The problem with molding and slush-casting the two parts separately is that there's no parting line, per se. Even assuming that the second mold was made with some consideration of where the first mold's edge was, the castings are not going to mate together cleanly, with overlap, ragged edges and thin resin at the edges. These have to be cleaned up so the halves mate (approximately) and can be repaired with epoxy when the halves are joined. It's definitely more work and doesn't produce a casting that's entirely accurate to the sculpture... but that's the "ball-parked" kind of brute force simplicity that I'm used to. I sculpt. I have faith that I can fix stuff like this.

beru seijin headsculpt, 30cm/12in/1:6 size, from Ultraseven

The front came out better than I expected. The back's a disaster, but it's cheaper to Dremel and resculpt than to make a new mold.

Looking forward, the plan is to cleanup the front to test/install the LEDs, join the two halves, clean up the join, reconstruct the back, clean up the front, install the neck sleeve. Eventually, I'll get around to making the weird backpack thingie for the electronics.

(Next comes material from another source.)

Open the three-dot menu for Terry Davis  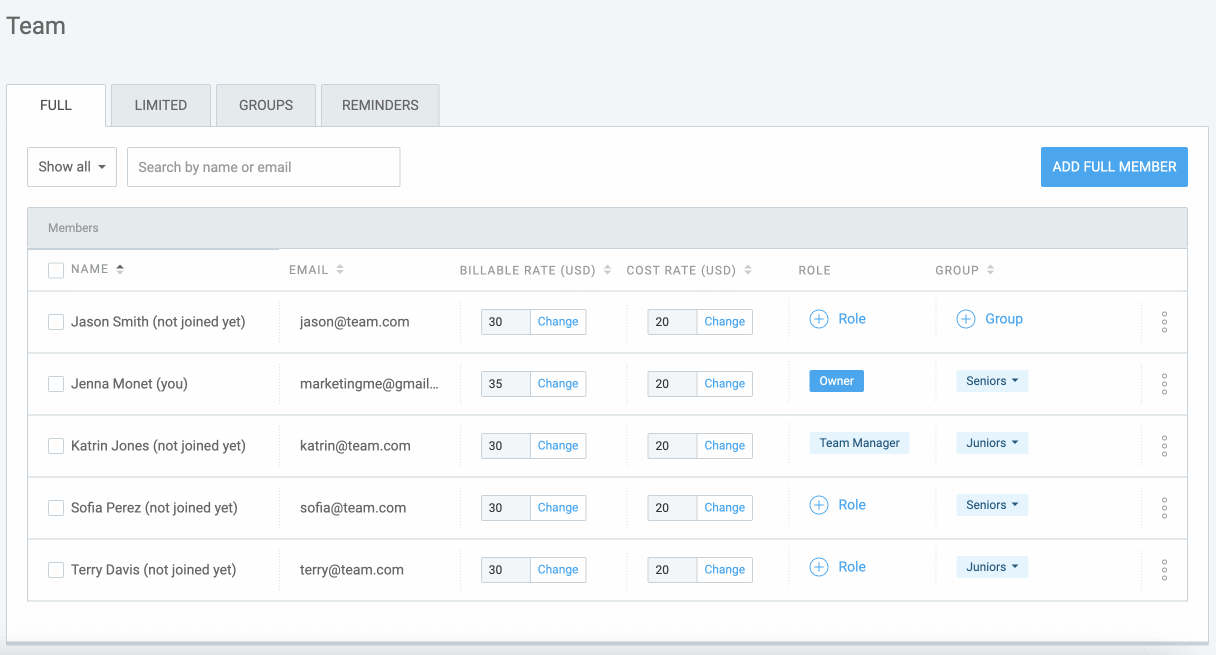click(x=1164, y=569)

Finally... 01/15/18- Calling this "an approximation of Beru Seijin" may seem like a cop-out, but it's honest. I don't have good enough reference pics for anything but an approximation; Even if you do have good reference photos, it takes a lot of skill to do an accurate replica.

Being an approximation made it easier to accept things that I knew didn't look right, but would have been hard to fix without starting over: My figure's not pudgy enough and doesn't have the same pattern of scaley skin as the actual Beru Seijin suit. The neck lights are too big. For no good reason, I slightly changed the pattern that surrounds its "face". That's okay, it's an approximation.

Being an approximation, I had the freedom to deviate from the suit design by engraving a honeycomb pattern in the resin in front of the eye LEDs. This made the lighting look a little more interesting, plus I thought it reinforced the insect motif.

Similarly, I needed to do something about the back of the head that had a screwed-up casting. I only had a vague idea of what the actual suit's looked like, so I used the opportunity to engrave something in the style of the insect-like "backpack".

On the home stretch of the head and I still haven't figured out how to replicate the look of the transparent parts in front of the lighted parts-- from pics, they look like they refract light sort of like fractured glass, not milky and not simply transparent. That's a shame, but not a deal-killer. It's hard enough settling on a simple transparent treatment: I considered clear acrylic coatings, clear casting resin, clear caulk, and ended up approximating the look with two-part epoxy (not epoxy putty). It's glossy when cured, forms a thick transparent coating, is viscous enough to spread yet stay put over complex curves (only moderately self-leveling with its cure time, but enough to release air bubbles), and cures in about 5 minutes, which is about as much patience as I have for the slush casting technique that I'd use to "herd" it. The scary part is that it's a one-shot process; epoxy is meant to be strong and permanent, so you can't easily remove it and start over again. Hopefully, it won't yellow (too much).

After painting and soldering a few wires, it was finally ready to test!

lighted beru seijin headsculpt, 30cm/12in/1:6 size, from Ultraseven

Lighting test: The translucent resin diffuses the LED's light very nicely, but balancing their brightness was a challenge. The resin was thicker at the eyes, so the LED's (pin 9) lighting is more diffuse and not as bright (That's the main reason why I did the eye's honeycomb pattern). Other balancing was done through altering the sketch.


Video Light Test: I revised the Arduino sketch (previous article) to slow down the loop and greatly reduce the maximum brightness of the neck LEDs (pin 11)-- they're diffused by thin styrene domes. I also greatly lowered their fadeamount since their max brightness was so low, which slowed down their cycle.